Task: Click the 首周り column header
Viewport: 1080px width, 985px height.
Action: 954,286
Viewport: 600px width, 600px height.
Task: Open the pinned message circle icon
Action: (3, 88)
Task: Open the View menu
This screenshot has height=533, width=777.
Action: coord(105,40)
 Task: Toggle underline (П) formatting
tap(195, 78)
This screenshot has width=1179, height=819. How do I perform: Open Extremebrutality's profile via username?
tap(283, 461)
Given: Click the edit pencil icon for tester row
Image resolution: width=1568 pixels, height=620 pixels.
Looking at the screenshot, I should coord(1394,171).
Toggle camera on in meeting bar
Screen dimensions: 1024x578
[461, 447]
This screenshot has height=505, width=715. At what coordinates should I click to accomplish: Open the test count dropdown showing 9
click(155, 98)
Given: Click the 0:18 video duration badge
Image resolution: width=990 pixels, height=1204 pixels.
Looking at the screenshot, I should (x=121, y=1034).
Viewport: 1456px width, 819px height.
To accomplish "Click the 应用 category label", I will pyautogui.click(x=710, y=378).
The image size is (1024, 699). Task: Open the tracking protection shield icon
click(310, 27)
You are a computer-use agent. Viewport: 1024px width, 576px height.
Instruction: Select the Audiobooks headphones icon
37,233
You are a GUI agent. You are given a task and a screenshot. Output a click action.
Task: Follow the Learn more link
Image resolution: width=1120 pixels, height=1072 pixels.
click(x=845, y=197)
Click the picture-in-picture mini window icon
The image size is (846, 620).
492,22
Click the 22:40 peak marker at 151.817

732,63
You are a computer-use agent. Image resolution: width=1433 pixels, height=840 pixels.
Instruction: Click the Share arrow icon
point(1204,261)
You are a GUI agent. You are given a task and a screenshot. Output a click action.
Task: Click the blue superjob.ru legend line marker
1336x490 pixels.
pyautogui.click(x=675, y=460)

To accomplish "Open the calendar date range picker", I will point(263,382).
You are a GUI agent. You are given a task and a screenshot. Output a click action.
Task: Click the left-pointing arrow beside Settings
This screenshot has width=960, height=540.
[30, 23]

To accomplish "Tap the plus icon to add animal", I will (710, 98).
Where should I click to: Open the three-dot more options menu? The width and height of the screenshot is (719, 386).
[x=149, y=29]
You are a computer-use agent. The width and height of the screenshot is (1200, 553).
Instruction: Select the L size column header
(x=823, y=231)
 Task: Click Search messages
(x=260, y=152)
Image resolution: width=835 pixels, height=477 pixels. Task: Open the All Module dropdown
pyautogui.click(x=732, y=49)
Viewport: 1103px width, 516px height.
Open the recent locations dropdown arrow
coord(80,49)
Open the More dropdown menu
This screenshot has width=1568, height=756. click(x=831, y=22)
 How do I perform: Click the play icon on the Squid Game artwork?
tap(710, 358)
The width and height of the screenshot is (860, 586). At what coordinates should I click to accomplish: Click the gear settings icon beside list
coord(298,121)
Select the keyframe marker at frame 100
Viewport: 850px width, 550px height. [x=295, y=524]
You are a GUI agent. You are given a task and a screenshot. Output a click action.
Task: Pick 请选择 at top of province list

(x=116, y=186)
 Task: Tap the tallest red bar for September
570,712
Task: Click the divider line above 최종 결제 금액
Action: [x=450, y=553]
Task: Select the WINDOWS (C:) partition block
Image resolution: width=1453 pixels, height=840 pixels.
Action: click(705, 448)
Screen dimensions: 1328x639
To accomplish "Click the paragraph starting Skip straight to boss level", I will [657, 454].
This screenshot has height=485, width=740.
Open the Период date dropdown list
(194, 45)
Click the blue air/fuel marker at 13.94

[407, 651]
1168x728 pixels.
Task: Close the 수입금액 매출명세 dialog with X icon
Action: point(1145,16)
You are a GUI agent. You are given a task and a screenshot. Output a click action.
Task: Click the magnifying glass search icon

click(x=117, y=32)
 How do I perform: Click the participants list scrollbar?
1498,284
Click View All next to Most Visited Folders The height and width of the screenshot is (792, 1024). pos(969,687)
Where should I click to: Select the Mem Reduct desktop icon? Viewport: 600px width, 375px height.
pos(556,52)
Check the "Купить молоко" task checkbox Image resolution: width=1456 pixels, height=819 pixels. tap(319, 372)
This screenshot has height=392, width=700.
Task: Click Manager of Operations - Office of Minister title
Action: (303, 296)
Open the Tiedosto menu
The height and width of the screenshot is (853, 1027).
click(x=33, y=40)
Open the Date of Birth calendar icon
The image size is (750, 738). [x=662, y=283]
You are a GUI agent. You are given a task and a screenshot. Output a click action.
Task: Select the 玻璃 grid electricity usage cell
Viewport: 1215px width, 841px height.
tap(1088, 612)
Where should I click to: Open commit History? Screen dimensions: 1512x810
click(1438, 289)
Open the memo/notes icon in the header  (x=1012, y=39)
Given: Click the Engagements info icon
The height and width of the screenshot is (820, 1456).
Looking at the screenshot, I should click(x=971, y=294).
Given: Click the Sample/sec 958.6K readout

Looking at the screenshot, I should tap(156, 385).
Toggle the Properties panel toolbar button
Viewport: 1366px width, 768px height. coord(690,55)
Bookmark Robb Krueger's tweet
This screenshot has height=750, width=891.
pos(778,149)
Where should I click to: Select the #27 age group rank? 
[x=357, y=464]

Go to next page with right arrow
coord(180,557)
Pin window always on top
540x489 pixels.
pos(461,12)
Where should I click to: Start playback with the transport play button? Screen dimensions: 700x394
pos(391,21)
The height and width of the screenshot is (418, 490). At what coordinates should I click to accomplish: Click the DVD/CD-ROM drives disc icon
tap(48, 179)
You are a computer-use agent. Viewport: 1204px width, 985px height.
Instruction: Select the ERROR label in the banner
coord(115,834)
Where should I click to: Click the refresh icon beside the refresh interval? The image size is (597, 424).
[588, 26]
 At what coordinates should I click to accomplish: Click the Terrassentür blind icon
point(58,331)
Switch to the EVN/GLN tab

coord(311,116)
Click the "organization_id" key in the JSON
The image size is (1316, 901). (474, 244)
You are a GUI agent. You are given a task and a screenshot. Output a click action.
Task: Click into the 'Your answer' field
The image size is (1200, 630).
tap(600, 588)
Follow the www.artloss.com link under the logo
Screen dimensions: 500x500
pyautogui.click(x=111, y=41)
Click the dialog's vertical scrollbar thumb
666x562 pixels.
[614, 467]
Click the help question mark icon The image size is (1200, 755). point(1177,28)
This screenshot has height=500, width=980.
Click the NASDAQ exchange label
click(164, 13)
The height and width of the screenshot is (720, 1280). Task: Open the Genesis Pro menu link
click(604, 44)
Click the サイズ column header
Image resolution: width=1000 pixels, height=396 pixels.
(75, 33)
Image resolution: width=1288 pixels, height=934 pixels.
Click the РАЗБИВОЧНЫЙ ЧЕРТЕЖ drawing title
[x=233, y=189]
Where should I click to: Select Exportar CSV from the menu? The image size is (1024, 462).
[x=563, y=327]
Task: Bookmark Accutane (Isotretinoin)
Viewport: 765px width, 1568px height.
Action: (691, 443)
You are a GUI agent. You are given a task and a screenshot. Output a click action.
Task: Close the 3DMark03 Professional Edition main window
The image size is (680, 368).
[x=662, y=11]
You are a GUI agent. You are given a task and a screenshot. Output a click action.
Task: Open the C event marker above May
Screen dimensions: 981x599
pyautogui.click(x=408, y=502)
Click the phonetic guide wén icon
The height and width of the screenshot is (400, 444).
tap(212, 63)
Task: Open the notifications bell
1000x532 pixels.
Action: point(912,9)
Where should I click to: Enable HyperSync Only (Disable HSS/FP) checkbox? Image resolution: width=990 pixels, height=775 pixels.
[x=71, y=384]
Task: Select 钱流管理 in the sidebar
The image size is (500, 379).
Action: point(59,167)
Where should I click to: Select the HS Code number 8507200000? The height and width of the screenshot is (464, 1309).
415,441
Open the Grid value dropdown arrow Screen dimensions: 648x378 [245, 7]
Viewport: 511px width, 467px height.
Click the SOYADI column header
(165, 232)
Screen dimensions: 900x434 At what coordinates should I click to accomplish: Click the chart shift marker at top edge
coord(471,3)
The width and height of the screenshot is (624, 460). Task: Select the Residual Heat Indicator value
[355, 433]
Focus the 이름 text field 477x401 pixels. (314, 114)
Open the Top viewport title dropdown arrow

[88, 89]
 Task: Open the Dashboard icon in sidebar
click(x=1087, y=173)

WHAT YOU ARE ASKED TO DO
What is needed is each line from the records with the word "Follow" in it.

ANSWER TO THIS EXERCISE
Task: Follow the Learn more link
Follow the www.artloss.com link under the logo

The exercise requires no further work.